Your skin will get more oily and you will start to sweat more. Your glands are growing too. It's important to wash regularly and to use an anti-perspirant deodorant to continue smelling nice. You might also get acne, which all teenagers get at one time or another, because of high hormone levels. Few people, boys or girls, escape acne completely during their teens.
But if it's really bad, so that it makes you shy and stops you from going out and doing things with your friends, ask one of your parents to take you to the doctor. Much can be done to stop acne these days.
Your body hair
You'll notice hair growing in places where there was no hair before, like under your arms and around your vulva or pubic area. This is to absorb sweat and as you will now sweat more than before, you’ll need it.
These changes don't happen to everyone at the same age or time, so don't worry if you're a few months behind or ahead of your friends.
Other changes that are happening in your body are not so easy to see. Your internal sexual organs are also growing. The part of your body in which a baby can grow - the uterus - is also growing up like the rest of you. Your ovaries, the two organs that store eggs in a woman’s body, also start letting go of these eggs one by one.

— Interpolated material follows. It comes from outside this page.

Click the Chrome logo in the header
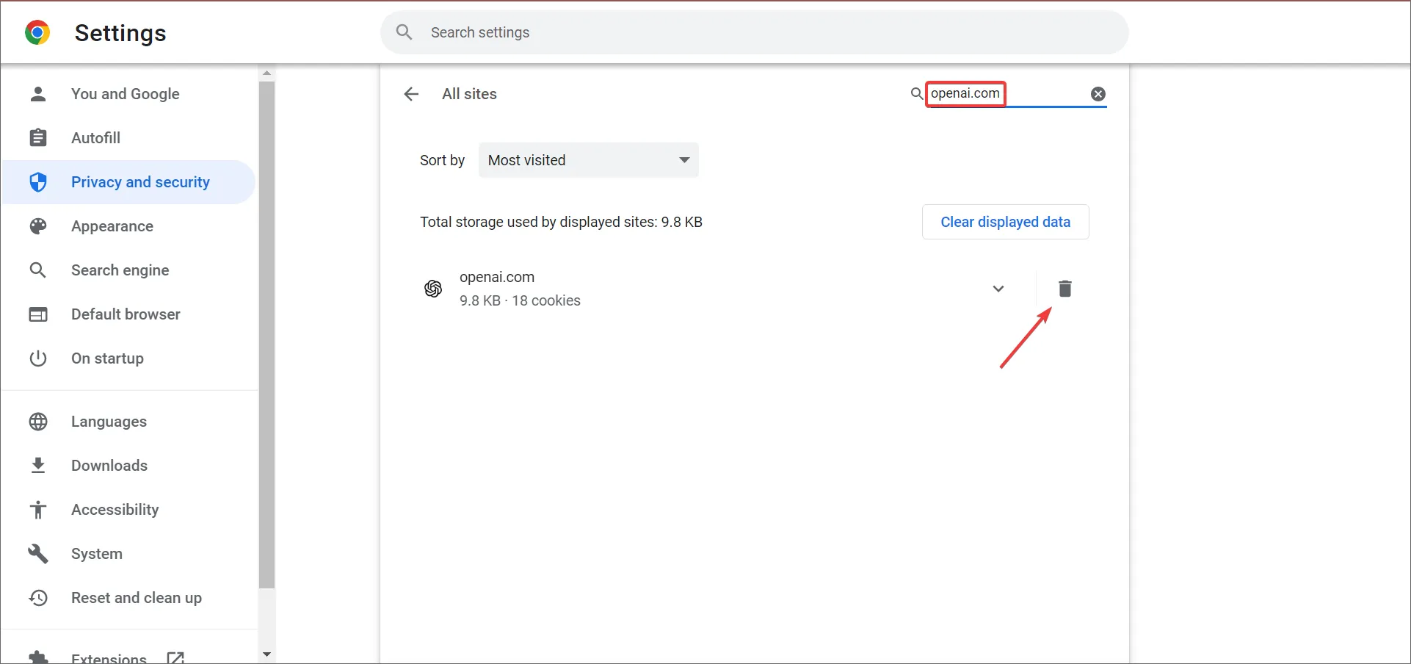This screenshot has width=1411, height=664. click(x=37, y=32)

When these eggs aren't fertilised, your period (or bleeding through your vagina) begins. You have two ovaries, each of which holds thousands of very tiny eggs. You were born with all of these. One of your two ovaries releases an egg about once every twenty-eight days.
Before this happens, your uterus builds up a lining in case the egg gets fertilised. The new baby will need this lining to survive. Once a month, when the egg moves down the fallopian tubes to the uterus, ovulation takes place. If you have sex with a boy, his sperm could fertilise the egg and the egg will attach itself to the lining of the uterus. This fertilised egg will develop into a baby.

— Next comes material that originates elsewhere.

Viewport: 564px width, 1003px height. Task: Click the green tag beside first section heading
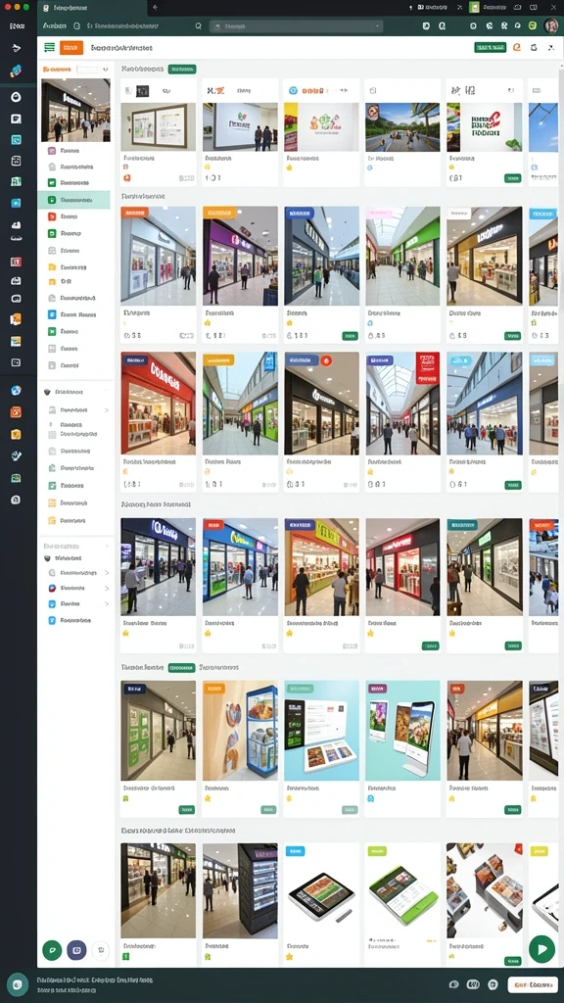181,70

If this doesn't happen, your body needs to get rid of this lining. It starts to flow out of your uterus, through the cervix and the vagina and out of your body. This is your period and usually lasts from three to about seven days. It usually starts round about age 13, but can sometimes be a year or two later or earlier. As you get older, it will happen regularly about once a month.
In the beginning you can sometimes skip a month, or even two, but later it settles down. Some girls experience pain and cramping during their periods. There are tablets that can help you to feel better. Ask your mom to take you to the doctor if your periods start disrupting your life.
These changes happen to every girl sooner or later and while they can be confusing and make you feel that you no longer know your own body, all of these changes are signs that you're healthy and that you're growing up.